Burhan Doğançay da yaşam boyu büyük sıkıntılar çekmiş, yaşamının son zamanlarında maddi olarak rahatlamış çok değerli bir sanatçıydı. Işıklar içinde yatsın. Doğançay ömrünün son yıllarını Bodrum'da geçirdi. Ama Doğançay'ın Bodrum'da yaşadığını çok az ressam biliyordu. O da popüler değildi. Sanatçıydı. Onunla ilgili bir anımı burada anlatmadan geçemeyeceğim:
Bodrum'da Güzel Sanatlar Fakültesi'nin yeni kampüsünün açılış töreni yapılıyordu. Davetliler, milletvekilleri, Bodrum Belediye Başkanı, üniversitenin rektörü, ben de izleyicilerle birlikte oradaydım. Yanımda yine birkaç yıl önce kaybettiğimiz ressam-karikatürist bir arkadaş ve Burhan Doğançay. Törende konuşmacılar Doğançay'ın adını anmadılar ve Doğançay'ın orada olduğundan bile haberleri yoktu. Ben orada yanımdakilere bu tepkimi dile getirdim ve açılış kokteyline katılmadan alanı terk ettim. Biraz yürüdükten sonra arkamdan birisinin daha geldiğini görünce kafamı çevirip baktığımda Burhan Doğançay'ı gördüm. Vefat ettiğinde cenazesinde hiçbir yönetici yoktu, birkaç ressamdan başka...
Turan Erol; 1927 yılında Milas'ta doğdu. 1951 yılında İstanbul Devlet Güzel Sanatlar Akademisi Bedri Rahmi Eyüboğlu atölyesinden mezun oldu. Türkiye'nin değişik okullarında bir süre resim ve sanat tarihi öğretmenliği yaptı. Fransız hükümetinin bursu ile 3 yıl Paris'te resimle ilgili araştırma ve incelemelerde bulundu. Gazi Eğitim Enstitüsü öğretmenliği ve bir yıl süreyle de Kültür Bakanlığı Plastik Sanatlar Kurulu başkanlığı yaptı. 1987 yılında profesör oldu ve Hacettepe Üniversitesi Güzel Sanatlar Fakültesi'ne atandı. 1991 yılında Devlet Sanatçısı unvanı verildi.

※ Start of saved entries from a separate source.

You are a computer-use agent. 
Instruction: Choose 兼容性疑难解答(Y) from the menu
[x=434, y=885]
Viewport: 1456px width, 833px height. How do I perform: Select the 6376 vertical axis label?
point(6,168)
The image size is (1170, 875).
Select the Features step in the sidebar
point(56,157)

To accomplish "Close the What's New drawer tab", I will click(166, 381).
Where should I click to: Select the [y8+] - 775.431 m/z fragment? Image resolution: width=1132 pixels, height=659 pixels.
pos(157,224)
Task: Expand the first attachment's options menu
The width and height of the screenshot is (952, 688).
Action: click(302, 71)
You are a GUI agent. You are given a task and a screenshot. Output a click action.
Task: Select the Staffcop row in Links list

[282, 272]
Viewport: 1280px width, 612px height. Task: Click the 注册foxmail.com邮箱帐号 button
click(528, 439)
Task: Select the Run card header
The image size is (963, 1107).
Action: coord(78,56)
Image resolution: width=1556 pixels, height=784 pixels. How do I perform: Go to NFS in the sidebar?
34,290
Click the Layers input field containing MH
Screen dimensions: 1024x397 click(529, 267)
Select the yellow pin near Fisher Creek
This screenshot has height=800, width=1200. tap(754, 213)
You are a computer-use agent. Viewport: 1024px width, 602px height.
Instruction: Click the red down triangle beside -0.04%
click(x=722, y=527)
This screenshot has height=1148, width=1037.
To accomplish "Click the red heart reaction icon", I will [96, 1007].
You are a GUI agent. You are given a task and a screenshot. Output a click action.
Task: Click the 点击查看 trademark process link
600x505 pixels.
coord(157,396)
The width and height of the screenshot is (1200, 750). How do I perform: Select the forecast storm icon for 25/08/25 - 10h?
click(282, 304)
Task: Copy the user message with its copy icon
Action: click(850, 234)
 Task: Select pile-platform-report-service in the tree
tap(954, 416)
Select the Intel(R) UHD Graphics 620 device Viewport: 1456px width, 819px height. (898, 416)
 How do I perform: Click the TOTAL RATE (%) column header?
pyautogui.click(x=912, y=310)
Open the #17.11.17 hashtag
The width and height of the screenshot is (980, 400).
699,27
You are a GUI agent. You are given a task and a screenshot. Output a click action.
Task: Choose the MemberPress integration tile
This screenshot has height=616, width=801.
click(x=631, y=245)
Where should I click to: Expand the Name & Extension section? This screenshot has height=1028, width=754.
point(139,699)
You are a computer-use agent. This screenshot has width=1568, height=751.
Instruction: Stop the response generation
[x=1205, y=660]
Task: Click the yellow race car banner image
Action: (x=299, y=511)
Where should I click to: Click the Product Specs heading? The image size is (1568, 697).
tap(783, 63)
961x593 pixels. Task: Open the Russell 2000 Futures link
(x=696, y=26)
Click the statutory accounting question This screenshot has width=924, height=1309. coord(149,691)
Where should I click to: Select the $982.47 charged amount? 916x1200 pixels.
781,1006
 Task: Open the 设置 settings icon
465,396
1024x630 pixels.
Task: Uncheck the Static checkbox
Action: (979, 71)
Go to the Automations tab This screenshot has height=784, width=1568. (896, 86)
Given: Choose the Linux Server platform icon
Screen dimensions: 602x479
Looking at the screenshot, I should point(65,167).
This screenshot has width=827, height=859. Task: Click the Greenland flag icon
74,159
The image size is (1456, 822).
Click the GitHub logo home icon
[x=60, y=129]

Bodrum'da sanat adına bir şeyler yapılmaya çalışılıyor. Yapılanlar güzel... Bodrum Belediyesi'nin Şevket Sabancı'nın yaptırıp bağışladığı bir kültür merkezi var ve bu kültür merkezinde yılda birkaç sergi açılır seçilmiş akademisyen ressamlarla. Bunlar popüler kişiler, sanatlarına saygı duyarım. Profesör Turan Erol, Türkiye'nin resim sanatındaki onur ismi. Turan Erol'lar kolay gelmiyor bu dünyaya. Sanat tarihçiler, sanatçılar, sanatseverler; Turan Erol Milas'ta yaşıyor. Türk resim sanatına damgasını vurmuş gerçek bir sanatçı. Endüstriyel bir ressam değil, sanatçı.
Sanatlı aydınlık günler.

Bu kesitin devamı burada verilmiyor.